Learning objectives:

- Explain a [loss function](https://wiki.g15e.com/pages/Loss%20function.txt) and how it works.
- Define and describe how [gradient descent](https://wiki.g15e.com/pages/Gradient%20descent.txt) finds the optimal model [parameters](https://wiki.g15e.com/pages/Parameter%20(machine%20learning.txt)).
- Describe how to tune [hyperparameters](https://wiki.g15e.com/pages/Hyperparameter.txt) to efficiently [train](https://wiki.g15e.com/pages/Training%20(machine%20learning.txt)) a [linear model](https://wiki.g15e.com/pages/Linear%20model.txt).

Prerequisites:

- [Introduction to Machine Learning](https://wiki.g15e.com/pages/Introduction%20to%20Machine%20Learning.txt)
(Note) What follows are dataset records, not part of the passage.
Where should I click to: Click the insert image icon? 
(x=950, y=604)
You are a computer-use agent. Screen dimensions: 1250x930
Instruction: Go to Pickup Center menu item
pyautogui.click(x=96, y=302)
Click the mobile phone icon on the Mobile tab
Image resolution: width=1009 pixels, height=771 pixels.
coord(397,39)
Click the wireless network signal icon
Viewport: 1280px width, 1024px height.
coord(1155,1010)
Definition of [linear regression](https://wiki.g15e.com/pages/Linear%20regression.txt):

> Linear regression is a statistical technique used to find the relationship between variables. In an ML context, linear regression finds the relationship between [features](https://wiki.g15e.com/pages/Feature%20(machine%20learning.txt)) and a [label](https://wiki.g15e.com/pages/Label%20(machine%20learning.txt)).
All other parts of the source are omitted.